Prompt: In the text below about horse training and coaching in Holland, how far from Amsterdam is the village where the writer was born and raised?

*** Opening of Passage provided ***

Holland

Europe

Home Country

 I was born and raised in a small village 40 km from Amsterdam. I was raised in an extremely loving , supportive “artsy”, intellectual and open minded family. I could’nt wish for better parents. They made me believe in myself and supported me in everything I really wanted. 

When I started my education in Belgium, I also started to coach people and their horses. The people that came to me for help were mostly having problems riding or working with their horses. They were looking for different ways to solve them. The “normal” way did’nt work, or even made their problem worse.

Besides the dressage and groundwork lessons, the majority of the horses I worked with are trauma or rehabilitation cases.

This made me gather a network of people around me that helped me and the horses I worked with.  I believe that in order to help our horses the best we can we need to work together and support the horses’ needs from all  levels.

 

Anne van Diemen

Founder

traininG

Starting young horses in handling and riding

I really enjoy starting young horses under saddle. I work mostly, whenever it feels right, at liberty, so the horse is free to leave when it doesn’t feel safe. I start horses bitless and in a bareback pad and whenever I feel they are ready, I will introduce them to a bit and saddle. The start of the horse’s riding career has to be a happy and relaxed experience all the way through. And we only expose them to new things when they are ready and feel safe.

 

 

coaching

Classical dressage & behavior training

Most of my days were filled being on the road to clients, coaching, training horses, analyzing behaviour, organise training plans and doing assesments.  It was an exciting time in my life, buzzing from energy and feeling  strong in my passion. I met amazing people that put their trust in me . I rode at beautiful stables like “t Balingehof and Moravita Classical breeding and training centre. In these places my love for the Baroque horses grows.  

I taught and trained horses from South holland to North of Holland, I also worked in Hospitality, wich is my other passion and I was still studying to become a school teacher and at the International School for Professional Horsemanship.

*** Close of Passage provided ***
*** Opening of Supplied information ***

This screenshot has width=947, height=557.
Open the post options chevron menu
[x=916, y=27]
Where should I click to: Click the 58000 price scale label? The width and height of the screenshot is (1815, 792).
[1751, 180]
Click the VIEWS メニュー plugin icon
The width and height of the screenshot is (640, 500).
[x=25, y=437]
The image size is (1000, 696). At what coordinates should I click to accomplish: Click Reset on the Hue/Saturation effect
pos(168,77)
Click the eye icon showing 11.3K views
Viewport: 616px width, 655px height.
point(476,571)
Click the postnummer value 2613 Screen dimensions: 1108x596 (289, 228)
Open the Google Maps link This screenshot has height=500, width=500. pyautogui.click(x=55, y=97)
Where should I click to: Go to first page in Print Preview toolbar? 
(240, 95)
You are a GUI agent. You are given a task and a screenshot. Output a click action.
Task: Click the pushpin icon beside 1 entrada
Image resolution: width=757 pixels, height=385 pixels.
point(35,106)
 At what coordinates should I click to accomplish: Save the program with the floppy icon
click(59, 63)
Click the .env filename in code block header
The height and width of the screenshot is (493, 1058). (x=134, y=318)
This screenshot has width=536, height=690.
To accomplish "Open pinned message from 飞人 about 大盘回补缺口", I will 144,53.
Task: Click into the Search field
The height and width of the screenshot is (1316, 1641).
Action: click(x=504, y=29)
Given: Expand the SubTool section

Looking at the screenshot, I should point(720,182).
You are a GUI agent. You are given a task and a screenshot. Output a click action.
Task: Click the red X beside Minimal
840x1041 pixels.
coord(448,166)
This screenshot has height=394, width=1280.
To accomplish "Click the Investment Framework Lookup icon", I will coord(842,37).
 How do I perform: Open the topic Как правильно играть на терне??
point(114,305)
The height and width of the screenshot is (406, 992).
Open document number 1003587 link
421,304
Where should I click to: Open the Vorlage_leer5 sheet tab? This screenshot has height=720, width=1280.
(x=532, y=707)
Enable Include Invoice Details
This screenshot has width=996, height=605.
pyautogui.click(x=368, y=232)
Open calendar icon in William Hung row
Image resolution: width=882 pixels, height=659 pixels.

*** Close of Supplied information ***

Output below: 40 km.